*DO THIS:* Rewrite the lines below as a JSON list of strings, one string per line, leaving out blank lines.

+ + + + +

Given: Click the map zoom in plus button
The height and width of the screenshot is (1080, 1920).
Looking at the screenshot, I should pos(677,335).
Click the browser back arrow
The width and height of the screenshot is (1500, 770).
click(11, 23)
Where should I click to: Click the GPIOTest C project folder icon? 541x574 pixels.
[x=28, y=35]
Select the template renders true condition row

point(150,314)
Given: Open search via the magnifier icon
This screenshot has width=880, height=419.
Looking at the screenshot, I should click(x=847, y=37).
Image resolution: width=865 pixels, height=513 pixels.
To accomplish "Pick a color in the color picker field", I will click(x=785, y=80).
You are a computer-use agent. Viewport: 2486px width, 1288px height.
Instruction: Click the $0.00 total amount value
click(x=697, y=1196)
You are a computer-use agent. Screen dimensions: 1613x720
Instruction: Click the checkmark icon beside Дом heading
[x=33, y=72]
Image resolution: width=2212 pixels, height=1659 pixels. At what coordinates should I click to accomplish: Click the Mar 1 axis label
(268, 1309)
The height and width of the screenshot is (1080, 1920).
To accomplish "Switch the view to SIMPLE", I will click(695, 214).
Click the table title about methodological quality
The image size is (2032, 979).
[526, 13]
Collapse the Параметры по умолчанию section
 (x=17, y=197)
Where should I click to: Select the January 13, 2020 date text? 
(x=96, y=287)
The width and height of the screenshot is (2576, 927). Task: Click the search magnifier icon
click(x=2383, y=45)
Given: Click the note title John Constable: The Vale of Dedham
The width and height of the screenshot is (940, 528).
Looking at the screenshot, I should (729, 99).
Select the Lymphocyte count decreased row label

+ + + + +

*OUTPUT OF THE EXERCISE:*
[
  "Given: Click the map zoom in plus button",
  "The height and width of the screenshot is (1080, 1920).",
  "Looking at the screenshot, I should pos(677,335).",
  "Click the browser back arrow",
  "The width and height of the screenshot is (1500, 770).",
  "click(11, 23)",
  "Where should I click to: Click the GPIOTest C project folder icon? 541x574 pixels.",
  "[x=28, y=35]",
  "Select the template renders true condition row",
  "point(150,314)",
  "Given: Open search via the magnifier icon",
  "This screenshot has width=880, height=419.",
  "Looking at the screenshot, I should click(x=847, y=37).",
  "Image resolution: width=865 pixels, height=513 pixels.",
  "To accomplish \"Pick a color in the color picker field\", I will click(x=785, y=80).",
  "You are a computer-use agent. Viewport: 2486px width, 1288px height.",
  "Instruction: Click the $0.00 total amount value",
  "click(x=697, y=1196)",
  "You are a computer-use agent. Screen dimensions: 1613x720",
  "Instruction: Click the checkmark icon beside Дом heading",
  "[x=33, y=72]",
  "Image resolution: width=2212 pixels, height=1659 pixels. At what coordinates should I click to accomplish: Click the Mar 1 axis label",
  "(268, 1309)",
  "The height and width of the screenshot is (1080, 1920).",
  "To accomplish \"Switch the view to SIMPLE\", I will click(695, 214).",
  "Click the table title about methodological quality",
  "The image size is (2032, 979).",
  "[526, 13]",
  "Collapse the Параметры по умолчанию section",
  " (x=17, y=197)",
  "Where should I click to: Select the January 13, 2020 date text? ",
  "(x=96, y=287)",
  "The width and height of the screenshot is (2576, 927). Task: Click the search magnifier icon",
  "click(x=2383, y=45)",
  "Given: Click the note title John Constable: The Vale of Dedham",
  "The width and height of the screenshot is (940, 528).",
  "Looking at the screenshot, I should (729, 99).",
  "Select the Lymphocyte count decreased row label"
]